The images displayed at the exhibition were among 100 other photographs taken by the artist in different parts of London.
Shamsavari said there was more freedom in London towards people's individuality but that there was also a negative association that people from minority groups had to deal with.
“There has been more of a negative feeling towards I guess, Islam in the West, because of the previous events that happened.
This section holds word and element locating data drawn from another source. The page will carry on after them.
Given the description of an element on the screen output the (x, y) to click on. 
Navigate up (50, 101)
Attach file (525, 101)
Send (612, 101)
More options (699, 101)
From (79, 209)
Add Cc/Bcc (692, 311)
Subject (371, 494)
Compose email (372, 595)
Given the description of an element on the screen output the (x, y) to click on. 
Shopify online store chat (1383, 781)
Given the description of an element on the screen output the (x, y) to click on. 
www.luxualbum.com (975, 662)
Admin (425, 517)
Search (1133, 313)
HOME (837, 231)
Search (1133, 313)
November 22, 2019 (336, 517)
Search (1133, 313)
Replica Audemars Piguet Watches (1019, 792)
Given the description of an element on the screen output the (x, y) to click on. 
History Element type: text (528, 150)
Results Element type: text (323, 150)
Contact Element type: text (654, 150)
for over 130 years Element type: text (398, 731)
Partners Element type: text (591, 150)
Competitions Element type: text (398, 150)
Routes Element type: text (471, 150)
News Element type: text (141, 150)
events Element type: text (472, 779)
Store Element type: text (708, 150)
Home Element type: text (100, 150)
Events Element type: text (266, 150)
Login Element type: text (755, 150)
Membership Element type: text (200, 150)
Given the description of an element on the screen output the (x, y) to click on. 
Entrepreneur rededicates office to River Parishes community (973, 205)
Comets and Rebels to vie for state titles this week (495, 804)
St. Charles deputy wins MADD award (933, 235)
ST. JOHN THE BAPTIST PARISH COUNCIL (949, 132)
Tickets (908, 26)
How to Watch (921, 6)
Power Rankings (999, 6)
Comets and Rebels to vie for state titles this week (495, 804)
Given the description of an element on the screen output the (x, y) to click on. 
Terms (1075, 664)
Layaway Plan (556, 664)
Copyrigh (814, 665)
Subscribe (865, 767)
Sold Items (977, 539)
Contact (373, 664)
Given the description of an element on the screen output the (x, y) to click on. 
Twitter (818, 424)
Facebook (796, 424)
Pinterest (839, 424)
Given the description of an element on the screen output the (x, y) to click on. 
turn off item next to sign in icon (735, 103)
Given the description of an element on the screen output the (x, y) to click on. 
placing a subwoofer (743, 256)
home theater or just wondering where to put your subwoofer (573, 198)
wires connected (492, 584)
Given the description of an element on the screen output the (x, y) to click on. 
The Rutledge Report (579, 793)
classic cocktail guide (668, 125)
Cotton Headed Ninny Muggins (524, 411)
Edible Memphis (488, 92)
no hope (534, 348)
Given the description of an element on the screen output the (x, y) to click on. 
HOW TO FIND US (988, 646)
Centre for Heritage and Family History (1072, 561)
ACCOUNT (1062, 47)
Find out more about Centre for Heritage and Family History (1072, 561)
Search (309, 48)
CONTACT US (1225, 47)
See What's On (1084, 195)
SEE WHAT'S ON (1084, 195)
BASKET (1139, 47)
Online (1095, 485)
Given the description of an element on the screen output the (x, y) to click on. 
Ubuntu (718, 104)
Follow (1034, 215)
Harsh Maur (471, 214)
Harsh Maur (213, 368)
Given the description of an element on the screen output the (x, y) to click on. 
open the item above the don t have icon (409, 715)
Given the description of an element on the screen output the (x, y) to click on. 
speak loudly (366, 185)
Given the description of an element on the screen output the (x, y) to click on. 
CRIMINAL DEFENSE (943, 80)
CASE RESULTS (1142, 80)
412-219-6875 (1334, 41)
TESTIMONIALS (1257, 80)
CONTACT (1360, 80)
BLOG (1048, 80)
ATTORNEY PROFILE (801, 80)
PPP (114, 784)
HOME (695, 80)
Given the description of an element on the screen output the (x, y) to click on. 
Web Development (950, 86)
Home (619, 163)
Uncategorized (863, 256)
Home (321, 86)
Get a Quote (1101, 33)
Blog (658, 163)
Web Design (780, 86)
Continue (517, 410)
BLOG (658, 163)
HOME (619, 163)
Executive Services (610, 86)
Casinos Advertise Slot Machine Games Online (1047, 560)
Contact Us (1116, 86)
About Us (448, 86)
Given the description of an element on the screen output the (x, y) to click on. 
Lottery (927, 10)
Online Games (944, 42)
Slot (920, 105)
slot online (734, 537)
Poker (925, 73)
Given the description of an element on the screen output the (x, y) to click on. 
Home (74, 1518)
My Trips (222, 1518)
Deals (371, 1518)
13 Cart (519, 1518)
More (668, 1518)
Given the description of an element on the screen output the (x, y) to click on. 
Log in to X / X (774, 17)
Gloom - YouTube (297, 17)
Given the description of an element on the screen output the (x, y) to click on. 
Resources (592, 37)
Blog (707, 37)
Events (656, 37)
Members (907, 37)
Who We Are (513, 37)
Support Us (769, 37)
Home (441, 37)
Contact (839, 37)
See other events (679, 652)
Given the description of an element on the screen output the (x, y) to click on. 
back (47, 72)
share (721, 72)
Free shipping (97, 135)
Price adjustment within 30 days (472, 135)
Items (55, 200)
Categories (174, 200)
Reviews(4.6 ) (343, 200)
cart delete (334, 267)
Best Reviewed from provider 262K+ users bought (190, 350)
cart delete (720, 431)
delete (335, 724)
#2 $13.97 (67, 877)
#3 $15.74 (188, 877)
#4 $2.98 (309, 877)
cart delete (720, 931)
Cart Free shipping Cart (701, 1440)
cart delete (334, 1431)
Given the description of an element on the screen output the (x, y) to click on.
I find that the young people growing up in that are suffering but the main gist of the work in general is to love one another and to be non-judgmental and to be accepting,” she said.
“I think that's the main gist and I also think that displacement is happening, is becoming more common place all over the world and because of that it makes it even more important that we learn about each other and that we understand each other and accept each other,” she added.
Visitors to the exhibition said they were impressed.
“I think the exhibition is fantastic because Sara depicts Muslim women wearing the hijab but in their own individual ways, so I actually think that it represents where we are now in the world in terms of modern times because everybody is an individual irrespective of what religion they are,” said designer and marketing director Nneka Onyenakala.
Another visitor, Rayan Cherri, said the images proved that women who wore veils could also be elegant and fashionable.
“It shows something new about the hijab and it encourages those who don’t wear it to consider it, and it also shows the West that there are beautiful hijab styles and that a women can practice her religion and at the same time preserve her happy and elegant look,” said the university student.
International Women's Day started in 1911, when more than a million women and men took part in protests calling for the right for women to vote, hold public office and to be able to work.